**Gestelde opdracht**
Herschrijf alles vanaf de regel met "You are a computer-use agent. Screen" tot en met het einde van de gegevens, waarbij je "Instruction" telkens vervangt door "Command". Laat al het overige ongewijzigd.
────
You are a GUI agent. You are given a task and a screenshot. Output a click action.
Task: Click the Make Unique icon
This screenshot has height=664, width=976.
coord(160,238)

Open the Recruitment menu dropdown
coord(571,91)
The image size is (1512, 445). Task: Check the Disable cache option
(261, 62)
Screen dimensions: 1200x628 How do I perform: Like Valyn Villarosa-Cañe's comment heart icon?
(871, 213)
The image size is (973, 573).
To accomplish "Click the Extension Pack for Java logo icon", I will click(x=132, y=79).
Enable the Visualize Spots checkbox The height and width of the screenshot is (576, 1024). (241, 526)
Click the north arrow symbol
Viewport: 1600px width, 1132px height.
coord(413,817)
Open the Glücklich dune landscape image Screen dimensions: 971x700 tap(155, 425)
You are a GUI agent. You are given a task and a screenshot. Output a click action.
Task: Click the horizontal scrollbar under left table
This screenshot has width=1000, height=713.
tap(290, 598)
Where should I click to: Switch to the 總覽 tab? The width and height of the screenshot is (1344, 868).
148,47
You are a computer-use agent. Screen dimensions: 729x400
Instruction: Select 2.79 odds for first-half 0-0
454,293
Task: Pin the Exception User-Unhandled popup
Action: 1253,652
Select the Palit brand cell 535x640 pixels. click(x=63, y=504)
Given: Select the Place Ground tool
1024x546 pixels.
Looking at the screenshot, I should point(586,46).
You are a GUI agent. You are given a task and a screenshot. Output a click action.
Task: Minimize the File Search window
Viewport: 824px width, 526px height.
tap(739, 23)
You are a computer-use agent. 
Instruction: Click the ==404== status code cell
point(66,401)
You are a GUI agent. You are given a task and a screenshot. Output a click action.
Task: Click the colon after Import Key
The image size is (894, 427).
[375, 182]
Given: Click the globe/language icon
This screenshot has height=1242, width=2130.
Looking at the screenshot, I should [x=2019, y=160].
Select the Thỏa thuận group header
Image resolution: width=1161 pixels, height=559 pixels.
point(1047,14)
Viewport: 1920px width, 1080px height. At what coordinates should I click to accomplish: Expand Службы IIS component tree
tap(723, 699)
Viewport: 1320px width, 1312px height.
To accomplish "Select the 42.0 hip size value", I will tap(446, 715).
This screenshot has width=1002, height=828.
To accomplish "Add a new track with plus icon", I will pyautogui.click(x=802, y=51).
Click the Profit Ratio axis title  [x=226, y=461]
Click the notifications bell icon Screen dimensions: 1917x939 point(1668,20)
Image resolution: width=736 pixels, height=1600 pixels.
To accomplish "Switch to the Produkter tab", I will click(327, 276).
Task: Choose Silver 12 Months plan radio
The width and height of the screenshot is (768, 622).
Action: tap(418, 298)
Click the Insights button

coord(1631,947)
────
**Het resultaat**
You are a computer-use agent. Screen dimensions: 729x400
Command: Select 2.79 odds for first-half 0-0
454,293
Task: Pin the Exception User-Unhandled popup
Action: 1253,652
Select the Palit brand cell 535x640 pixels. click(x=63, y=504)
Given: Select the Place Ground tool
1024x546 pixels.
Looking at the screenshot, I should point(586,46).
You are a GUI agent. You are given a task and a screenshot. Output a click action.
Task: Minimize the File Search window
Viewport: 824px width, 526px height.
tap(739, 23)
You are a computer-use agent. 
Command: Click the ==404== status code cell
point(66,401)
You are a GUI agent. You are given a task and a screenshot. Output a click action.
Task: Click the colon after Import Key
The image size is (894, 427).
[375, 182]
Given: Click the globe/language icon
This screenshot has height=1242, width=2130.
Looking at the screenshot, I should [x=2019, y=160].
Select the Thỏa thuận group header
Image resolution: width=1161 pixels, height=559 pixels.
point(1047,14)
Viewport: 1920px width, 1080px height. At what coordinates should I click to accomplish: Expand Службы IIS component tree
tap(723, 699)
Viewport: 1320px width, 1312px height.
To accomplish "Select the 42.0 hip size value", I will tap(446, 715).
This screenshot has width=1002, height=828.
To accomplish "Add a new track with plus icon", I will pyautogui.click(x=802, y=51).
Click the Profit Ratio axis title  [x=226, y=461]
Click the notifications bell icon Screen dimensions: 1917x939 point(1668,20)
Image resolution: width=736 pixels, height=1600 pixels.
To accomplish "Switch to the Produkter tab", I will click(327, 276).
Task: Choose Silver 12 Months plan radio
The width and height of the screenshot is (768, 622).
Action: tap(418, 298)
Click the Insights button

coord(1631,947)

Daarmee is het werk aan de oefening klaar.